Undersecretary Abigail Valte, one of President Benigno Aquino’s spokespersons, said that if there had been stories before about such a racket, these were not confirmed because no victim had come forward to execute an affidavit about his or her experience.
Valte, however, expressed confidence that this would come out in the parallel investigations being undertaken by the Department of Foreign Affairs and Department of Labor and Employment.
“That will be seen in the investigation. And if there are stories like this, I’d just like to mention that both departments are open to receive complaints,” she said at a Malacañang briefing.
In fact, the DFA was waiting for another possible victim, who identified herself only as Michelle, to surface and contact them, Valte said.
“The DFA is also open and is waiting for her to contact them; and is also reaching out to her to get her formal statement so it can be put down as a formal complaint,” she said.
Foreign Secretary Albert del Rosario has formed a fact-finding body to look into the alleged exploitation of distressed Filipino workers at the hands of embassy and labor officials in Jordan, Kuwait and Syria.
Akbayan partylist Representative Walden Bello accused at least three officials in the Philippine embassies in these countries of prostituting or soliciting sexual favors from female workers staying at the shelters and awaiting repatriation to Manila.
Labor officer Mario Antonio has come out to deny the allegations, blaming illegal recruiters and traffickers for what he described as black propaganda against him for cracking down on illegal recruiters and human traffickers.

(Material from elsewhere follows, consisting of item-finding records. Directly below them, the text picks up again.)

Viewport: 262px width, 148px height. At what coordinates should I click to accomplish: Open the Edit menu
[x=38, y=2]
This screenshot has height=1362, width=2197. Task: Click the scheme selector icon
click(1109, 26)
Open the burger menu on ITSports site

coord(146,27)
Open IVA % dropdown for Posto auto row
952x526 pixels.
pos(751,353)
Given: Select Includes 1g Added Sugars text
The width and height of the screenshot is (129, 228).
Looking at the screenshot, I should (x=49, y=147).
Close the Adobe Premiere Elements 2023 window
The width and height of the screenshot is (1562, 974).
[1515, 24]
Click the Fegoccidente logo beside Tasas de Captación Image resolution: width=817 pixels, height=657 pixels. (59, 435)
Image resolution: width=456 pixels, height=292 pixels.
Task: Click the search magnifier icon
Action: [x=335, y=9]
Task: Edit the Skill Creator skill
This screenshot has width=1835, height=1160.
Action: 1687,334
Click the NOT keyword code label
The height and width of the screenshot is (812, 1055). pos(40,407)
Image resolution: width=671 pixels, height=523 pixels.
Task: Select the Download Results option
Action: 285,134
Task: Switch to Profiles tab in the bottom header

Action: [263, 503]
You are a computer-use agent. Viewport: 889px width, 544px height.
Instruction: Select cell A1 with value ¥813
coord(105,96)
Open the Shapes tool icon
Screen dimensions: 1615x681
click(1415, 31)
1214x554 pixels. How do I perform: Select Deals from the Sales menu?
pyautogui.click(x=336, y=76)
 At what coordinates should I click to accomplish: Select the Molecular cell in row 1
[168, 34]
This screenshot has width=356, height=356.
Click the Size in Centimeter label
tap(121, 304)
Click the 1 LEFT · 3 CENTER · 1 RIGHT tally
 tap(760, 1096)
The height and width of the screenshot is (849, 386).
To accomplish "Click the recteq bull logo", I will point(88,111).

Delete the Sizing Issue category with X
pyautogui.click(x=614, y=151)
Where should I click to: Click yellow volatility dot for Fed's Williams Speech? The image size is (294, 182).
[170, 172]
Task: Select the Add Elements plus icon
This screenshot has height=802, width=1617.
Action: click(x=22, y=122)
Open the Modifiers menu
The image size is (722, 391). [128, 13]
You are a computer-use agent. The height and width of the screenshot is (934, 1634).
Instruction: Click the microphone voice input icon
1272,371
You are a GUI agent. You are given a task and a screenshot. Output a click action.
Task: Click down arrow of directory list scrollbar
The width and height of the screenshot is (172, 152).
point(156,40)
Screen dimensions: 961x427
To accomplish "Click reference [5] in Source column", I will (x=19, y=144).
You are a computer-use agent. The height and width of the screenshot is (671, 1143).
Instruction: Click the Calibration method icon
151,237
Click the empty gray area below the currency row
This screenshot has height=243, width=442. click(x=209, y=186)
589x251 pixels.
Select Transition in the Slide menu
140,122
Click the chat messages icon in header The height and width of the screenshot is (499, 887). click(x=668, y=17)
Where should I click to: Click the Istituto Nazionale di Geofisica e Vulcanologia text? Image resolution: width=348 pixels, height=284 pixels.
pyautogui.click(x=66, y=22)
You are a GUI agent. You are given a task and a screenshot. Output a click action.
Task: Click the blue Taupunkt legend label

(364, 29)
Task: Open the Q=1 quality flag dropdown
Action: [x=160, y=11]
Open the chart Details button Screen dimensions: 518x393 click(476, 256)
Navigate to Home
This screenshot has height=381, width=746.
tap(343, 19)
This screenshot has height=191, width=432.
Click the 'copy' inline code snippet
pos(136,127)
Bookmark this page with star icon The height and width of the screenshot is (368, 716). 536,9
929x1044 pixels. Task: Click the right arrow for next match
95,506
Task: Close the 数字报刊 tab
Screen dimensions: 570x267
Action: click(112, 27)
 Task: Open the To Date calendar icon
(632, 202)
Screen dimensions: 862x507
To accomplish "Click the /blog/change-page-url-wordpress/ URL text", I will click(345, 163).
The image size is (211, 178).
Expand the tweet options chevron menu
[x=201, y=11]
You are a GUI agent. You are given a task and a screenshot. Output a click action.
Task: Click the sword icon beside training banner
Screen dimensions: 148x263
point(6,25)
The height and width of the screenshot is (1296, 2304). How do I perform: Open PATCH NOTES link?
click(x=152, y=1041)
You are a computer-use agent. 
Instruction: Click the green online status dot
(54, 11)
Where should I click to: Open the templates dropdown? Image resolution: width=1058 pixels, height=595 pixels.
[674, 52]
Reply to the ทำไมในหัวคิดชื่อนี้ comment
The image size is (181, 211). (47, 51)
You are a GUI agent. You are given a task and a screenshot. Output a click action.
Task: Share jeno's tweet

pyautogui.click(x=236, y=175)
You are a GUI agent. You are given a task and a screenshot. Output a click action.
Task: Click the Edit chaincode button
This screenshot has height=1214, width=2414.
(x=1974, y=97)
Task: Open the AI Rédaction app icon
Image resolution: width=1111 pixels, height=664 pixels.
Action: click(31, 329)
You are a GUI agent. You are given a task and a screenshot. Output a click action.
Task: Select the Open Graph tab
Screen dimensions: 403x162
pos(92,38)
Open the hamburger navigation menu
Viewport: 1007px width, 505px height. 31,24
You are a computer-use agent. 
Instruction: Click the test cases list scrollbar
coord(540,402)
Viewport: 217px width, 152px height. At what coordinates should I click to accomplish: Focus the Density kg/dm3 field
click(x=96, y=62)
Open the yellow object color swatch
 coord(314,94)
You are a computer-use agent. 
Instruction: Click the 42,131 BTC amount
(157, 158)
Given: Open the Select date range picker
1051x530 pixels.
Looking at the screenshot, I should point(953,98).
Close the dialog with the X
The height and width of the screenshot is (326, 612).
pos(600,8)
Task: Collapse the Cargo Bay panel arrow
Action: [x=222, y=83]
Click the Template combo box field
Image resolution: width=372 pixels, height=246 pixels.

To cover more ground in the investigation, Del Rosario has summoned back home ambassadors to Saudi Arabia, Qatar, Oman, the United Arab Emirates, Bahrain, Egypt, Libya and Lebanon “for consultation.’’
Given that some victims are apprehensive about the implications of coming out, Valte said that the DFA and the DOLE would look into all angles.
“We’d like to assure that this kind of investigation will be fair. Don’t be afraid. I understand that some of you have apprehensions, but we assure you that investigations like this, especially concerning our OFWs, would be given appropriate attention, and you will be given fair treatment by our colleagues,” she said.
Valte said she has yet to take up Bello’s proposal that Malacañang mount an independent inquiry.
“We’ll raise that to him (Aquino)— a presidential task force of sorts, I suppose— but at this point, both the Department of Labor and the Department of Foreign Affairs are conducting separate investigations,’’ she said.
Besides, both the DFA and the DOLE committed to share updates of their separate investigation with the Office of the President, Valte said.
“Every time we deploy a new ambassador or envoy to a foreign country, the President would always remind him or her to focus on the welfare of the OFWs. ‘We’re not going to a party, and we should be focused on the welfare of our countrymen’,” she said in reply to a question on whether Aquino has given instructions to both departments.